If you’d like to show off your shelves, e-mail If we use your bookcase, we’ll give you a ten euro American Book Center gift voucher

ABC snoops around Kees Wijdekop’s bookshelves

Kees Wijdekop is a sports fan. And he loves baseball. But he’s not just a regular baseball fan: in 1973 he was a pitcher for the Dutch baseball team in the World Cup in Cuba!

I started to play baseball when I was twelve, now 49 years ago. It was the right game for me because I could better throw a baseball than kick a football!

Back then, in the Netherlands, baseball,  for some reason was a game of defence. Seventy percent of the time we practised throwing, catching and fielding the ball: it was important to keep the other team from scoring runs.

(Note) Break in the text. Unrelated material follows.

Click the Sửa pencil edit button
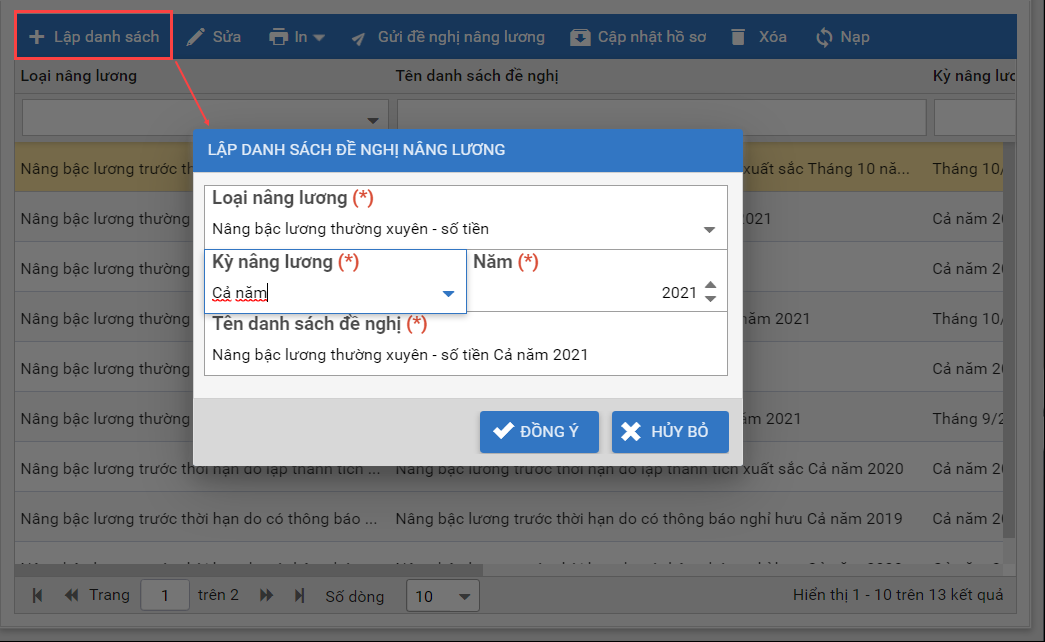The image size is (1045, 642). pos(214,37)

I was a pitcher, maybe because the ultimate wish of a white man is pitching the ninth inning of the seventh game of the World Series and striking out the side, while the ultimate wish of a black man is hitting a game winning-home-run in the ninth inning of that game. How do I know this? Well, after my playing days were over, I started reading about baseball and I read these facts in one of the over 90 baseball books I possess.

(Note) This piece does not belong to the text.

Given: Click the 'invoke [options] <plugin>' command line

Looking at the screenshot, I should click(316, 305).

Thousands of books have been written on baseball, most of them only interesting for the hardcore fans. But there are very fine and accessible ones, too.

I’ve displayed five interesting titles on my bookcase:


On the left is Spalding’s World Tour by Mark Lamster. In 1888 twenty of the game’s greatest players made a trip around the globe. Their mission: to bring baseball, and with it the American way, to the four corners of the world. How about that!

Next to this book is the most well-written biography ever of a baseball player: Cobb. The life and Times of the Meanest Man Who Ever Played Baseball by Al Stump . Cobb was so hated that “….the funeral of the most shrewd, inventive, lurid, detested, mysterious, and superb of all baseball players went unattended by any official representative of the game at which he excelled”.

Then The Pride of Havana: A History of Cuban Baseball by Roberto González Echevarría. The Americans perhaps invented the game, but they are not dominant any more! In all Latin America baseball is played on a very high level and each Major League team has some Latin players on the roster.

Baseball used to be just a game, but nowadays it is a business too. Michael Lewis wrote Moneyball, a revolutionary look at the way the game has changed. And at the far left you can see Juiced by José Canseco, a book about baseball stars taking steroids and cheating the fans.

I am a fan too, and of course I am disappointed about all this cheating as well. But I must be honest: I do long for the new season to start. Nowadays you can even watch the spring training games from the Netherlands if you’ve got NASN on your cable. Every baseball fan likes that atmosphere: a new spring that brings new hopes and makes everything seem possible – not only on the playing field, but also in your own life!